Zeng Jiajun from Guangdong, China, is now a 29-year-old resident living in the heart of California’s Silicon Valley.

Zeng shared his story and what was in his mind when he gave up the dream job of thousands of young Chinese to become a Ph.D. student at the Silicon Valley campus of North-eastern University.

Zeng told AFP about his first computer experience as a child living in rural China. At that time, he was given a computer by his father. He compared it to a new world waiting for him to explore.

Because the Chinese government’s early efforts to censor the web were imperfect, people could still bypass the firewall by using VPNs.

He finally watched a banned documentary on the bloody military crackdown in Tiananmen Square. This experience shook his heart.

He said, “It’s such a huge, significant, historic event, but nobody ever told us about it, and you cannot search for it on the Chinese internet; that content is all erased. I just felt like there was a huge lie. A lot of history is covered up.”

Like other bright Chinese youths, Zeng graduated from University in Estonia and returned to his homeland, becoming a promising target for headhunters.

As reported by Today, he later became a member of ByteDance, an upstart Chinese social media company that owns Tiktok and Douyin. His salary was above average, $4,000 a month. 

“At first I was very excited because ByteDance is the only company that had a successful business outside of China. Most of the time only US internet companies ruled the world.”

Zeng became part of the CCP’s massive censorship apparatus.

Zeng said, “At first when I worked on this I didn’t think much bigger because a job is a job.”

“But deep inside I knew it was not aligned with my ethical standards. And once you work in this field for too long… the conflicts become stronger and stronger.”

Zeng said he was part of a team that developed automated systems to filter content the company did not want on its platform. These systems incorporated artificial intelligence to do this task. If the flagging system fails, the content is passed on to one of the thousands of human employees to continue the work.

According to Zeng, some sensitive content included images of tanks, candles, or golden umbrellas—symbol of the Hong Kong protests—along with any criticism of President Xi Jinping and other CCP leaders.

The Cyberspace Administration of China will communicate the content it wants ByteDance to censor.

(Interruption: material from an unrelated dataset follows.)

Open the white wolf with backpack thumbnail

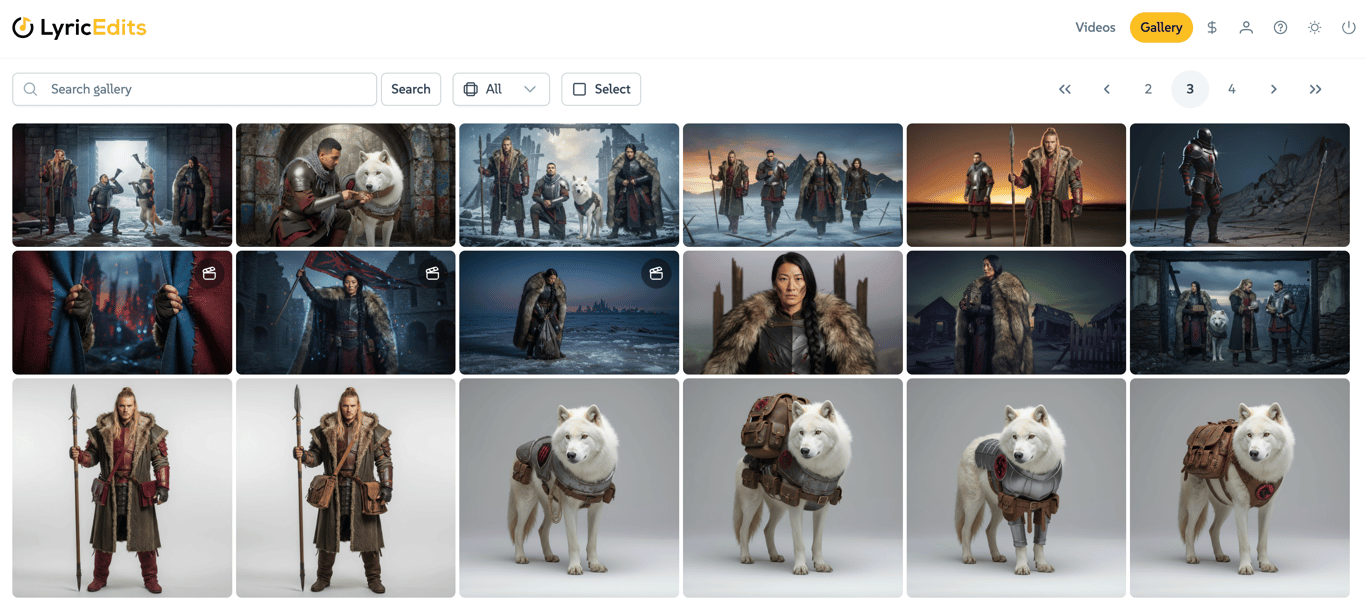pyautogui.click(x=1240, y=487)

Zeng described the company’s position as “like walking a tightrope.”

“In China the line is blurred. You don’t know specifically what will offend the government, so sometimes you will go beyond and censor more harshly.”

In 2020 Dr. Li Wenliang’s death awakened the dormant part of Zeng.

Zeng said to AFP, “The night that Doctor Li Wenliang died, I felt that I couldn’t do this any more.”

In California, Zeng feels certain freedom; he believes the Chinese government will not be able to silence him. In contrast to Zeng, his parents back home were more worried, expecting him to consider what he wanted to share with the world.

He added, “I assume I won’t be able to go back to China for at least 10 years. I think this is a huge issue (and we) should raise awareness of what’s going on in China. In the short run, everybody is pessimistic. But I think everybody is optimistic in the long run for the future of China.”